Some shit you should know before you read: Back in 2023, Tennessee enacted a law that prohibited doctors from providing gender-affirming care (including puberty blockers and hormone therapy) to minors diagnosed with gender dysphoria. The law quickly became the focus of a legal challenge brought by transgender teenagers, who argued that the ban violated their constitutional rights under the Equal Protection Clause. The case initially succeeded in blocking enforcement of the law through lower court rulings, but those victories were overturned by the Sixth Circuit Court of Appeals, setting the stage for the case to reach the US Supreme Court.

What’s going on now: In a notable ruling, the Supreme Court ruled 6-3 that Tennessee’s ban on gender-affirming care for minors does not violate the Equal Protection Clause of the Fourteenth Amendment. Writing for the majority, Chief Justice John Roberts said that the Court’s role was not to resolve contentious scientific or policy debates but to determine whether the law treated individuals unfairly under the Constitution. The majority concluded that the law does not unlawfully discriminate because it prohibits a specific medical treatment (puberty blockers and hormone therapy) for all minors when used for gender dysphoria, not because of a person’s transgender status.
In a dissent, Justice Sotomayor wrote, “Male (but not female) adolescents can receive medicines that help them look like boys, and female (but not male) adolescents can receive medicines that help them look like girls.

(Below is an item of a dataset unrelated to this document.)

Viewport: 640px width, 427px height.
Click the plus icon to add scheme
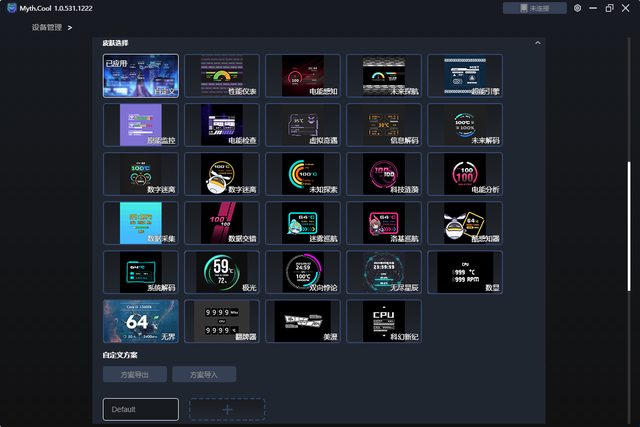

By retreating from meaningful judicial review exactly where it matters most, the Court abandons transgender children and their families to political whims. In sadness, I dissent.”
This comes after the plaintiffs (three transgender teens and their families) argued that Tennessee’s law unjustly singled out transgender minors by denying them access to treatments that are permitted for other medical conditions, such as precocious puberty or endometriosis. Represented by the ACLU, they argued that the law constituted discrimination based on sex and gender identity, and therefore should be subject to heightened scrutiny.
Medical experts cited by the challengers argued that these treatments are safe, effective, and necessary for trans youth. The Biden administration supported their case, claiming the law unconstitutionally restricted care based on who the patients were.